Director Pema Tseden’s Tibetan-language Chinese film Old Dog was awarded the grand prize and $12,800 (Y1m) at the closing awards of the twelfth edition of Tokyo Filmex, which ran from Nov 19-27.
Tseden’s third feature tells the story of an unemployed man who sells a Tibetan Mastiff to a local dog trader to the chagrin of his elderly father, who has raised the animal for 13 years.
Having won accolades earlier this year at the Hong Kong International Film Festival and Cinema Digital Seoul film festival, Old Dog has been viewed as an allegorical work that comments on the present state of Tibet and its people.
The special jury prize and $8,000 of Kodak film stock was given to Korean film The Journals Of Musan. Former assistant director to Lee Chang-dong, Park Jung-bum’s feature debut chronicles the struggles of a North Korean defector living in Seoul, previously winning prizes in Busan and Rotterdam.
South Korea continued to make a strong showing with Kim Ki-duk’s Cannes-winning Arirang - the festival’s opening film - winning the audience award. The festival closed with Johnnie To’s Life Without Principle.
The competition jury, led by Cut director Amir Naderi, also singled out Wang Baoqiang’s performance in Han Jie’s Mr. Tree and Toshifumi Fujiwara’s documentary on the Fukushima nuclear disaster No Man’s Zone for special mentions.
The newly-established Student Jury prize was picked up by Yosuke Okuda’s Tokyo Playboy Club.
2011’s edition also featured special programs on Nicholas Ray and Japanese director Yuzo Kawashima. Two of the Kawashima titles shown are slated to be screened in Berlin next February.

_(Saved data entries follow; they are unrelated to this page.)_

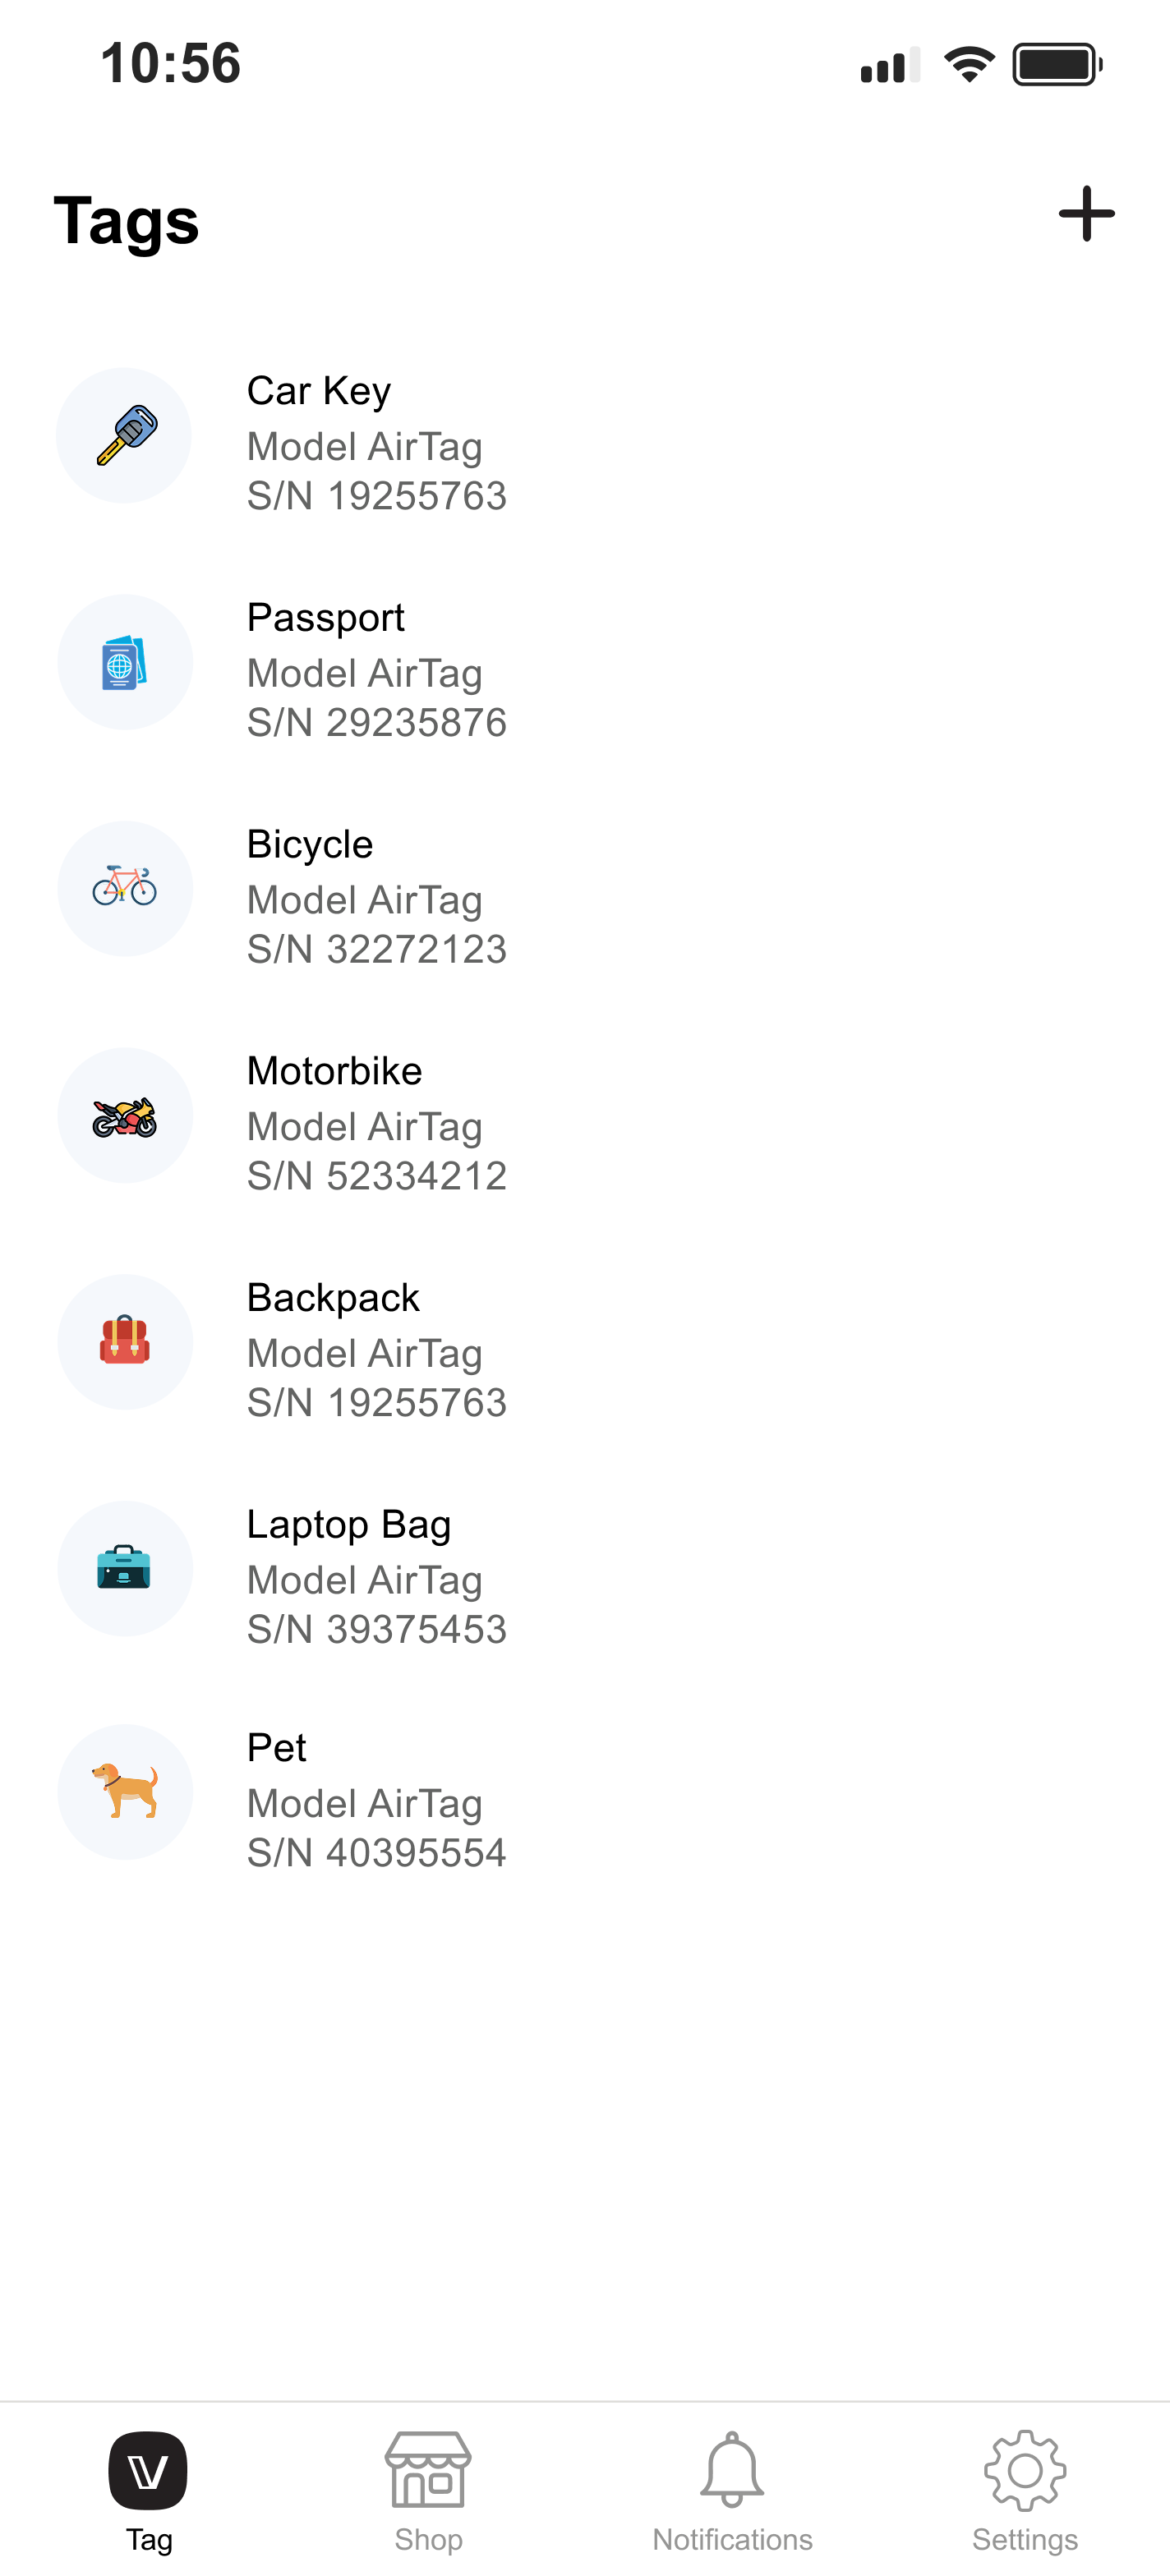Tap the plus icon to add a tag
This screenshot has width=1170, height=2576.
coord(1086,214)
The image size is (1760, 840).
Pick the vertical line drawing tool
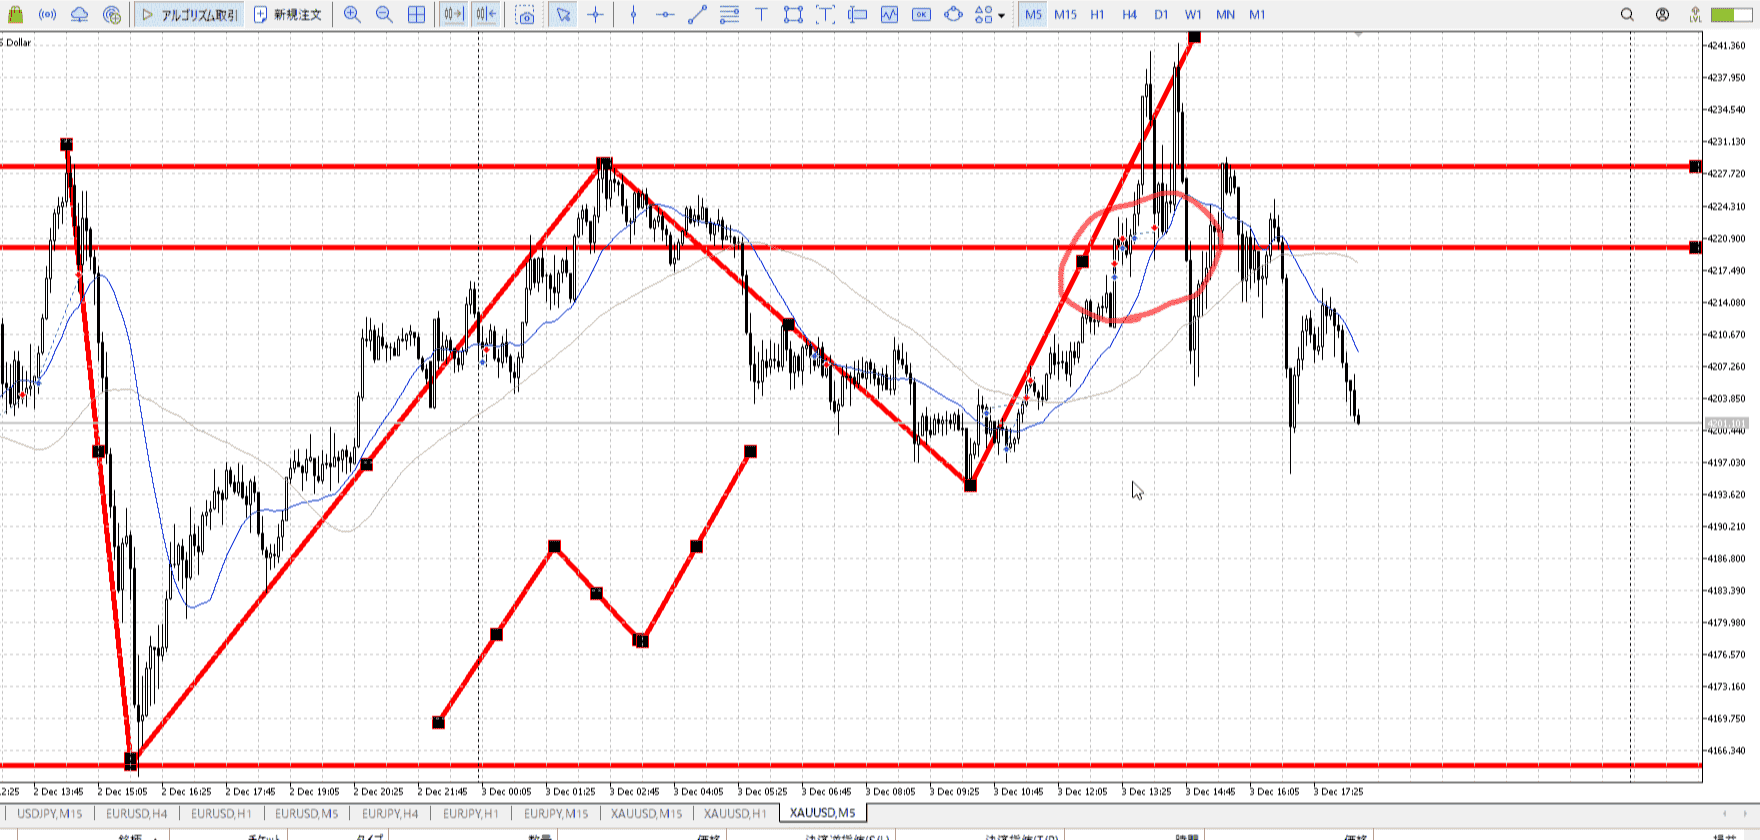point(633,15)
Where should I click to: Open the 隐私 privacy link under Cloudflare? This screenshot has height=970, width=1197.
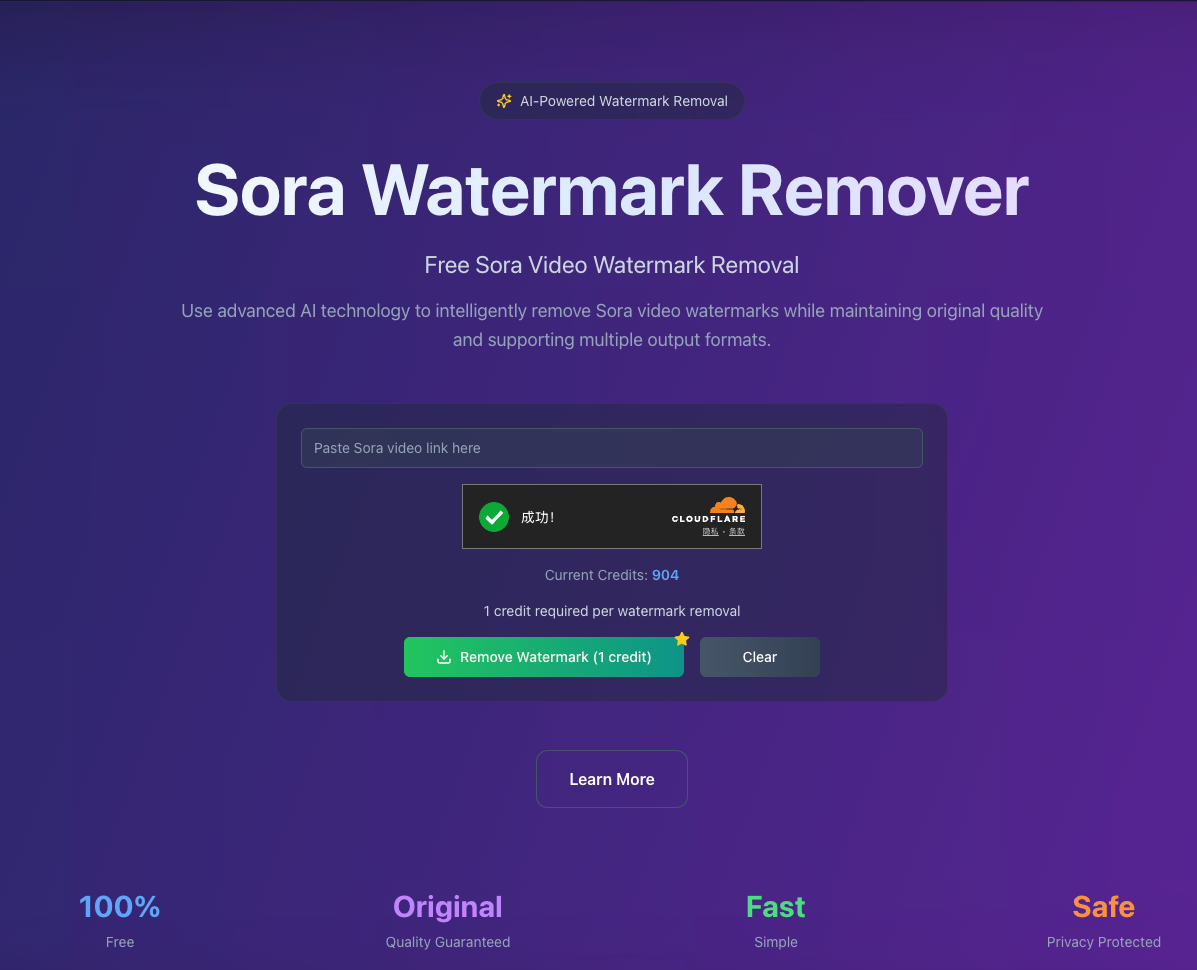point(711,531)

Tokyo Filmex also launched the inaugural edition of Talent Campus Tokyo (Nov 21-26), in an official tie-up with the original Berlin Talent Campus and backing from the Tokyo Metropolitan government. Director Jia Zhang-ke, producer-director Park Kiyong, Coproduction Office head of sales Olimipia Pont Chafer and Berlin Talent Campus project manager Christine Trostrum served as mentors, with master classes given by Amir Naderi, Hirokazu Kore-eda, Susan Ray and Toshifumi Fujiwara.
Among 15 emerging filmmakers and producers from Asia, mainland Chinese director Shan Zuolong won best project and $3800 with Song Of The Mulberries while Malaysian director Mohd Afiq Deen garnered a special mention for The Boy In White.
Trostrum commented on the first edition of the campus: “We have now found a home for the talent campus in East and Southest Asia. There was already a well-established relationship with Tokyo Filmex. I look forward to the campus’ continuation and seeing the completed projects.” The Tokyo government also pledged continued support.